Rassemble dans ta bourse aux fils d’or les richesses que tu as faites tiennes.
Dépose-la au creux de toi pour adoucir ta souffrance tout au long des étapes qui viendront.
Mon amie,
Repose-toi mais ne t’endors pas.
Il sera bientôt temps de reprendre le voyage et apprivoiser la prochaine traversée.
Mon amie,
Regarde ce que tu as conquis et sans peur fais face à ce qui t’obscurcis. Ne crains pas la nuit elle recèle le matin qui vient.
Il y eut un soir, il y aura un matin.
Tu as grelotté dans la nuit, tu as transpiré, tu as hurlé.
Qu’elle était longue cette nuit. Qu’il est beau ce matin radieux.
Mon amie,
Tu as essayé, tu as dit, tu as voulu, tu es revenue, tu as contourné, tu as attendu et puis tu t’es dit : « sois ».
Sois toi.
C’est ta seule façon d’être là. Ne te renie pas.
Mon amie,
Combien de fois as-tu voulu sauver le monde au détriment de toi ? Combien de fois as-tu échoué à sauver le monde au sacrifice de toi ? Autant de fois je crois.
Tu es le monde, sauve-toi et laisse faire le monde, libre de se sauver avec toi.
Protège-toi, ta souffrance est inutile, elle agit contre toi.
Mon amie,
Prends-moi dans tes bras.
Tu ne me brûles pas, tu ne m’étouffes pas, tu ne m’écrases pas.
Prends-moi dans tes bras et caresse-moi si cette caresse te réchauffe les mains.
Entoure-moi si cette embrassade remplit ton corps.
Embrasse-moi si ce baiser nourrit ton cœur.
Mets ton pas dans le mien si tu te sens libre de choisir une autre route.
Mon amie,
Regarde les sommets qui sont derrière toi.

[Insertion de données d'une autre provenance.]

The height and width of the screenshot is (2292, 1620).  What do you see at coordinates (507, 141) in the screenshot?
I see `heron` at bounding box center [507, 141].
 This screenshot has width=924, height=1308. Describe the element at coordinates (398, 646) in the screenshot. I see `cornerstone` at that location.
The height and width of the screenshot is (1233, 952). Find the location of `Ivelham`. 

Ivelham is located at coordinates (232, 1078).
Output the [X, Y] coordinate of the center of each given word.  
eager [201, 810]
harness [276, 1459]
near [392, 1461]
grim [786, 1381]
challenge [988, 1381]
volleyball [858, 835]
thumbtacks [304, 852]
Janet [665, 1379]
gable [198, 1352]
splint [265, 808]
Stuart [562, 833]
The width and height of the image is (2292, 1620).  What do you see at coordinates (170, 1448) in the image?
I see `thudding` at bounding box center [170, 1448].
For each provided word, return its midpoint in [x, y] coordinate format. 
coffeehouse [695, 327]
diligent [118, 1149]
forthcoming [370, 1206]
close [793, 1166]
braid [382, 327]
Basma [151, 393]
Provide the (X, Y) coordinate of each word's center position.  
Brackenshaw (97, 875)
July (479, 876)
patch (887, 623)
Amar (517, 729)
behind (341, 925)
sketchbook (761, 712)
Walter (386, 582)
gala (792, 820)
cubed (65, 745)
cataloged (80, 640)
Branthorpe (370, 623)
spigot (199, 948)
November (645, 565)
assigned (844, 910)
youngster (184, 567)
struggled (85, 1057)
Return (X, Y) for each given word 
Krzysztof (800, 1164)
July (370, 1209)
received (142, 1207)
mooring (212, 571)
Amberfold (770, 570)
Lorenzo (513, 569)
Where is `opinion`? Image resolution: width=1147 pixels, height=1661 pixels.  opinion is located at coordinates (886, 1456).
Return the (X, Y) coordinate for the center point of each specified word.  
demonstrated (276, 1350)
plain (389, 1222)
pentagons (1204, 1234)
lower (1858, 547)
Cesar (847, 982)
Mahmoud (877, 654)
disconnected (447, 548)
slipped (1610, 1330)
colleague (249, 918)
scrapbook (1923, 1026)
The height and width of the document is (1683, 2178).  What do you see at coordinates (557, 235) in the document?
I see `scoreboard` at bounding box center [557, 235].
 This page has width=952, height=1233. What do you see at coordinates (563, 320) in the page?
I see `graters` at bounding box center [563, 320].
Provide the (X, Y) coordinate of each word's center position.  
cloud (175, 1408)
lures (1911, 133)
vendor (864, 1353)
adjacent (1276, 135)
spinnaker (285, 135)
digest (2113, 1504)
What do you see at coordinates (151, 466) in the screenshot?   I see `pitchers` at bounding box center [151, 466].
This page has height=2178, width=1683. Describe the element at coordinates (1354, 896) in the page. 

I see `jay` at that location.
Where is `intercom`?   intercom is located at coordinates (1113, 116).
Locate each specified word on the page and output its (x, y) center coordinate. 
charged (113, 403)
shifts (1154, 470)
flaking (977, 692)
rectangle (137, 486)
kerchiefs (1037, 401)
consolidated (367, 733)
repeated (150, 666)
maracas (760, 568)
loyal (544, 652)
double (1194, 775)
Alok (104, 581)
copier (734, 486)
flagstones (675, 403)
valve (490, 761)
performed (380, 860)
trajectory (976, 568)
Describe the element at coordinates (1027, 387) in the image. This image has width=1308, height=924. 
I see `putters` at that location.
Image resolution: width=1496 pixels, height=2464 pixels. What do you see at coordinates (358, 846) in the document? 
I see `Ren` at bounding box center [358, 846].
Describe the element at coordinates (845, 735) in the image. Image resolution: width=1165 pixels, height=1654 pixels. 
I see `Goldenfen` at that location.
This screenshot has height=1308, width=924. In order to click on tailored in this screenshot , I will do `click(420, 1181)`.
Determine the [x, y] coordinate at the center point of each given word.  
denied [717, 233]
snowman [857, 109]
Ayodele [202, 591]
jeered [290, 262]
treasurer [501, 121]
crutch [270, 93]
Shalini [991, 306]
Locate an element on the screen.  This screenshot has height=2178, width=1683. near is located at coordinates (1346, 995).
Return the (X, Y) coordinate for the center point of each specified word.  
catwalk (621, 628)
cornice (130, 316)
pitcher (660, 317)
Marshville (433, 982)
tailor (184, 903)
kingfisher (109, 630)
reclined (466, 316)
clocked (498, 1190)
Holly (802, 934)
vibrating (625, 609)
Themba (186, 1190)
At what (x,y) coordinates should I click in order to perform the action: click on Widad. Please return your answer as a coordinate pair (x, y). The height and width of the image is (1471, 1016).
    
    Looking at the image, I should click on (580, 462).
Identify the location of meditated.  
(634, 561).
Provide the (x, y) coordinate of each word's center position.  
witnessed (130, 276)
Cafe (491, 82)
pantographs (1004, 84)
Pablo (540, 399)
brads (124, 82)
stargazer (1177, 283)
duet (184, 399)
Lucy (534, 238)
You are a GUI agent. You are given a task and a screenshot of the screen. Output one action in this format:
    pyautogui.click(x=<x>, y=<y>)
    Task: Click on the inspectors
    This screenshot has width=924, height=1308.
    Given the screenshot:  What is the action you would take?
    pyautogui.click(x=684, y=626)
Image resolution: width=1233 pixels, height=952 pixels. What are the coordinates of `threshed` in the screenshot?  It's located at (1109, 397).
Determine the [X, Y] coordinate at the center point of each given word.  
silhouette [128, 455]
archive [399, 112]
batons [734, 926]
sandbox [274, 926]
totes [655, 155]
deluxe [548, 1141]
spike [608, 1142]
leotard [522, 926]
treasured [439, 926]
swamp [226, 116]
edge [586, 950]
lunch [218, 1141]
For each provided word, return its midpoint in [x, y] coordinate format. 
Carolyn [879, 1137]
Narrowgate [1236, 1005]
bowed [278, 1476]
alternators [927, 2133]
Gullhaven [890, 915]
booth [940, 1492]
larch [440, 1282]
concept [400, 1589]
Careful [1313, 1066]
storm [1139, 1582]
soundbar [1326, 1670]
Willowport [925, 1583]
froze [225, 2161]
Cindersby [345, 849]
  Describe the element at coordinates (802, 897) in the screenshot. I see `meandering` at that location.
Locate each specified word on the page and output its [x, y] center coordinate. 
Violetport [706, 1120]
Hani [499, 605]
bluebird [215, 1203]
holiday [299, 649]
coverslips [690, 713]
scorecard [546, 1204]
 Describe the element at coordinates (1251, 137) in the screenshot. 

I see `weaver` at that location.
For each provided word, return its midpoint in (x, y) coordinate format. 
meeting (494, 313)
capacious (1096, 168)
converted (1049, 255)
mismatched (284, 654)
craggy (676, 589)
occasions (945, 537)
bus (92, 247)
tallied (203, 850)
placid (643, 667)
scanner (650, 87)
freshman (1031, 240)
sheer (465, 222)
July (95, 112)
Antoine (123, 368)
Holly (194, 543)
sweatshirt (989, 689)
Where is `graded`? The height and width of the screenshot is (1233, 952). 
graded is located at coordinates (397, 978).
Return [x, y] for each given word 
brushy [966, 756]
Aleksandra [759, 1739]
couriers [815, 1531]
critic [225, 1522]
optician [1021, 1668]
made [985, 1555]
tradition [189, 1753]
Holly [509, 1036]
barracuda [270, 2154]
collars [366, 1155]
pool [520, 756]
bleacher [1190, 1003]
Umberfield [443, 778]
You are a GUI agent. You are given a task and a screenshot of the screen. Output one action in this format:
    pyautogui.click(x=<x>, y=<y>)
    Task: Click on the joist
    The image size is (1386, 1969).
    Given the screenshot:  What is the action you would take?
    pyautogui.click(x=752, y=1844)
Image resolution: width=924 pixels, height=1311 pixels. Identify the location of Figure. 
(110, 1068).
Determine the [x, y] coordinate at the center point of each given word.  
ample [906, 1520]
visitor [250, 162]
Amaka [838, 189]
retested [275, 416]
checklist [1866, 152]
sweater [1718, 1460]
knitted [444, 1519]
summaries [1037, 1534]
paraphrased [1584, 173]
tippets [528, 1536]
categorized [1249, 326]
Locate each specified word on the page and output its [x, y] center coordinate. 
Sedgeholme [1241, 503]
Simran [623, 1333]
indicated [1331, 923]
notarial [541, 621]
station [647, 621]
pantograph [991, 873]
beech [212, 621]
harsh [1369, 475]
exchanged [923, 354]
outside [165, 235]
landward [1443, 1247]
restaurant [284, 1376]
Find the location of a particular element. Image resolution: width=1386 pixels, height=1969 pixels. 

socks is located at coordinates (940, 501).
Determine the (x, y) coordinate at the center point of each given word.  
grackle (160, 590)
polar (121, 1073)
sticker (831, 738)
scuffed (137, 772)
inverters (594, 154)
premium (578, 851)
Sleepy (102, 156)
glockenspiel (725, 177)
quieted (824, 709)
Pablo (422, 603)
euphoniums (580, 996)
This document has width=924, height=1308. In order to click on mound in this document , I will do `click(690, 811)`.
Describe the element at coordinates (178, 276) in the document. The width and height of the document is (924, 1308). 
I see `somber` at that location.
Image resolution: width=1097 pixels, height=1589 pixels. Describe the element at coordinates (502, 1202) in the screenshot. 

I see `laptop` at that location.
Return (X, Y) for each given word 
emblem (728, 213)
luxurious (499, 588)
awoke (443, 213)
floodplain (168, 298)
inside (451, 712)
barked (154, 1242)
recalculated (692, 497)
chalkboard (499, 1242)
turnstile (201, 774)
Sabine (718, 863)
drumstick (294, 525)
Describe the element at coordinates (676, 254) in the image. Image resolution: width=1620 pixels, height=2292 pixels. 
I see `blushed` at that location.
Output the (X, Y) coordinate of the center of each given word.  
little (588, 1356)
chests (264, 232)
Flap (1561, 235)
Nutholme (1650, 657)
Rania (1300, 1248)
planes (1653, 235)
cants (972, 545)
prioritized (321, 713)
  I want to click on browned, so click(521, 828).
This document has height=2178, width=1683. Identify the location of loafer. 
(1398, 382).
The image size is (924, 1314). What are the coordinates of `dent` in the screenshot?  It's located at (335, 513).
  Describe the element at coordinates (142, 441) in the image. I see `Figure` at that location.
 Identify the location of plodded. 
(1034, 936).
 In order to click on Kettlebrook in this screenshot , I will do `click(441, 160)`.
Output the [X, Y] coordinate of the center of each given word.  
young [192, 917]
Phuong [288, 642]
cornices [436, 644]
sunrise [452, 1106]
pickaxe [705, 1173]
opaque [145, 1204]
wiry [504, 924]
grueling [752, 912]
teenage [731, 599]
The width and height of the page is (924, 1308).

Souviens-toi de la couleur des pierres, de la volute du sentier, du craquant de la poussière, de la délicatesse de la mousse, de l’exubérance des fleurs, de la plainte de l’animal blessé.
Souviens-toi de tes blessures, souviens-toi de tes tourments, souviens-toi des errements, souviens-toi des chutes, souviens-toi des privations, souviens-toi des abandons, souviens-toi des servitudes, souviens-toi des vertiges.
Souviens-toi.
De la Victoire.
Mon amie,
Debout.
Tu pars à nouveau ce matin ou demain.
Tu pars parce que rien ne te retiens, droit dans les yeux tu regardes le point. Droite dans le sol, viens.
Forte de ta puissance qui t’invite au départ.
Fragile de ta puissance qui souffle tes équilibres.
Mon amie,
Prends confiance.
Sur ta route tu trouveras l’eau, la terre, le manteau pour faire corps avec toi.
Vas les chercher, ils sont là, ils t’attendent.